• _ABOUT THIS TASK_
Type out the full set of entries again, unchanged.

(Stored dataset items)
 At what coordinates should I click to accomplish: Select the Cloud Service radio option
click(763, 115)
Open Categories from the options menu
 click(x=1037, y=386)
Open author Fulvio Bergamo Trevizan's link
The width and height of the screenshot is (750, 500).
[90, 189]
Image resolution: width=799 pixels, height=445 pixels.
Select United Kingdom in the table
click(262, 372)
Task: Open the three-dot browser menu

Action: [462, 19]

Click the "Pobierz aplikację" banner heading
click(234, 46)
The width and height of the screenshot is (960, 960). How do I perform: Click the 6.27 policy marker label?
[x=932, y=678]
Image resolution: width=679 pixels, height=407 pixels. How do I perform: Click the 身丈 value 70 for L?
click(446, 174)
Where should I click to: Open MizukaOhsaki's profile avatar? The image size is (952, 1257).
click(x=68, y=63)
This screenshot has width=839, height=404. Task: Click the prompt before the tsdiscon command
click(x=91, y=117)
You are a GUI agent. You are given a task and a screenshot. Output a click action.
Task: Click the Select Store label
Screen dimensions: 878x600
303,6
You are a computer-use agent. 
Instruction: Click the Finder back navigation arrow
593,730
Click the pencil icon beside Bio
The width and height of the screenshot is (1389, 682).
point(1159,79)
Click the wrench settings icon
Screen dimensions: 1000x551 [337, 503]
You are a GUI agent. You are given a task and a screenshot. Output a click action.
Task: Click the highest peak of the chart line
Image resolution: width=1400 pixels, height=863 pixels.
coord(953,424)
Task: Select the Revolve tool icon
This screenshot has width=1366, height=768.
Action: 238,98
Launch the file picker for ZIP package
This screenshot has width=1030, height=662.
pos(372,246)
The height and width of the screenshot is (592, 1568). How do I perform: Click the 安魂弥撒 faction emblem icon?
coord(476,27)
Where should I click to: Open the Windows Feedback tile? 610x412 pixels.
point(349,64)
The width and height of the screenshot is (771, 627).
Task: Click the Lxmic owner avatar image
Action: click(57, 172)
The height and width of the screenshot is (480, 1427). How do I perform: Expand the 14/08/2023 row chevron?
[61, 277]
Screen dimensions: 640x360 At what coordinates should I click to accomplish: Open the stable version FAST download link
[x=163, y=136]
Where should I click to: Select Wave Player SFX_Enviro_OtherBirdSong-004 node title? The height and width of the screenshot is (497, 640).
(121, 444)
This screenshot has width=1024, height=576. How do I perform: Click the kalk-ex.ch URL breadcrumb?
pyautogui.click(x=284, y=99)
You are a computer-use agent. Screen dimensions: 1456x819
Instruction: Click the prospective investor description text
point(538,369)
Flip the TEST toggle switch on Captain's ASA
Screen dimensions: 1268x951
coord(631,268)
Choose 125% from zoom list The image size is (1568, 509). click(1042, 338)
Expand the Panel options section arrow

• _SOLVED PROBLEM_
 At what coordinates should I click to accomplish: Select the Cloud Service radio option
click(763, 115)
Open Categories from the options menu
 click(x=1037, y=386)
Open author Fulvio Bergamo Trevizan's link
The width and height of the screenshot is (750, 500).
[90, 189]
Image resolution: width=799 pixels, height=445 pixels.
Select United Kingdom in the table
click(262, 372)
Task: Open the three-dot browser menu

Action: [462, 19]

Click the "Pobierz aplikację" banner heading
click(234, 46)
The width and height of the screenshot is (960, 960). How do I perform: Click the 6.27 policy marker label?
[x=932, y=678]
Image resolution: width=679 pixels, height=407 pixels. How do I perform: Click the 身丈 value 70 for L?
click(446, 174)
Where should I click to: Open MizukaOhsaki's profile avatar? The image size is (952, 1257).
click(x=68, y=63)
This screenshot has width=839, height=404. Task: Click the prompt before the tsdiscon command
click(x=91, y=117)
You are a GUI agent. You are given a task and a screenshot. Output a click action.
Task: Click the Select Store label
Screen dimensions: 878x600
303,6
You are a computer-use agent. 
Instruction: Click the Finder back navigation arrow
593,730
Click the pencil icon beside Bio
The width and height of the screenshot is (1389, 682).
point(1159,79)
Click the wrench settings icon
Screen dimensions: 1000x551 [337, 503]
You are a GUI agent. You are given a task and a screenshot. Output a click action.
Task: Click the highest peak of the chart line
Image resolution: width=1400 pixels, height=863 pixels.
coord(953,424)
Task: Select the Revolve tool icon
This screenshot has width=1366, height=768.
Action: 238,98
Launch the file picker for ZIP package
This screenshot has width=1030, height=662.
pos(372,246)
The height and width of the screenshot is (592, 1568). How do I perform: Click the 安魂弥撒 faction emblem icon?
coord(476,27)
Where should I click to: Open the Windows Feedback tile? 610x412 pixels.
point(349,64)
The width and height of the screenshot is (771, 627).
Task: Click the Lxmic owner avatar image
Action: click(57, 172)
The height and width of the screenshot is (480, 1427). How do I perform: Expand the 14/08/2023 row chevron?
[61, 277]
Screen dimensions: 640x360 At what coordinates should I click to accomplish: Open the stable version FAST download link
[x=163, y=136]
Where should I click to: Select Wave Player SFX_Enviro_OtherBirdSong-004 node title? The height and width of the screenshot is (497, 640).
(121, 444)
This screenshot has width=1024, height=576. How do I perform: Click the kalk-ex.ch URL breadcrumb?
pyautogui.click(x=284, y=99)
You are a computer-use agent. Screen dimensions: 1456x819
Instruction: Click the prospective investor description text
point(538,369)
Flip the TEST toggle switch on Captain's ASA
Screen dimensions: 1268x951
coord(631,268)
Choose 125% from zoom list The image size is (1568, 509). click(1042, 338)
Expand the Panel options section arrow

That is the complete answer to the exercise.